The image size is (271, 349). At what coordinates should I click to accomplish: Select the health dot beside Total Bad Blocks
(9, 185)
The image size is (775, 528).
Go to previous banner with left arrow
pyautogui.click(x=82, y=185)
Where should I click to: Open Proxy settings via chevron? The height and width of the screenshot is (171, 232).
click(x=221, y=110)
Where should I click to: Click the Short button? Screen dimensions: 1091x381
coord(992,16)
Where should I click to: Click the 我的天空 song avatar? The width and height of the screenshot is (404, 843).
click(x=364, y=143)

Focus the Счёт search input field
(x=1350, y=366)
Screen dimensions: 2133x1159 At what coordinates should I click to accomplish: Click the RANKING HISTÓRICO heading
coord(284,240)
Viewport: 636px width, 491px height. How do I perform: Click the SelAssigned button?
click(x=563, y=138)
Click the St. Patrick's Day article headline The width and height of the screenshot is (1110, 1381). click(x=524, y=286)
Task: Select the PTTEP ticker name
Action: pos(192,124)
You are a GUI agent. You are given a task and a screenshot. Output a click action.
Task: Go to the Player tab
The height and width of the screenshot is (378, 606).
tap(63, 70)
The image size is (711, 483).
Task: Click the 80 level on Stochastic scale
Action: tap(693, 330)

• ABOUT THIS EXERCISE: Copy out the full material exactly as it appears.

• SOLUTION TO THIS EXERCISE:
The image size is (271, 349). At what coordinates should I click to accomplish: Select the health dot beside Total Bad Blocks
(9, 185)
The image size is (775, 528).
Go to previous banner with left arrow
pyautogui.click(x=82, y=185)
Where should I click to: Open Proxy settings via chevron? The height and width of the screenshot is (171, 232).
click(x=221, y=110)
Where should I click to: Click the Short button? Screen dimensions: 1091x381
coord(992,16)
Where should I click to: Click the 我的天空 song avatar? The width and height of the screenshot is (404, 843).
click(x=364, y=143)

Focus the Счёт search input field
(x=1350, y=366)
Screen dimensions: 2133x1159 At what coordinates should I click to accomplish: Click the RANKING HISTÓRICO heading
coord(284,240)
Viewport: 636px width, 491px height. How do I perform: Click the SelAssigned button?
click(x=563, y=138)
Click the St. Patrick's Day article headline The width and height of the screenshot is (1110, 1381). click(x=524, y=286)
Task: Select the PTTEP ticker name
Action: pos(192,124)
You are a GUI agent. You are given a task and a screenshot. Output a click action.
Task: Go to the Player tab
The height and width of the screenshot is (378, 606).
tap(63, 70)
The image size is (711, 483).
Task: Click the 80 level on Stochastic scale
Action: tap(693, 330)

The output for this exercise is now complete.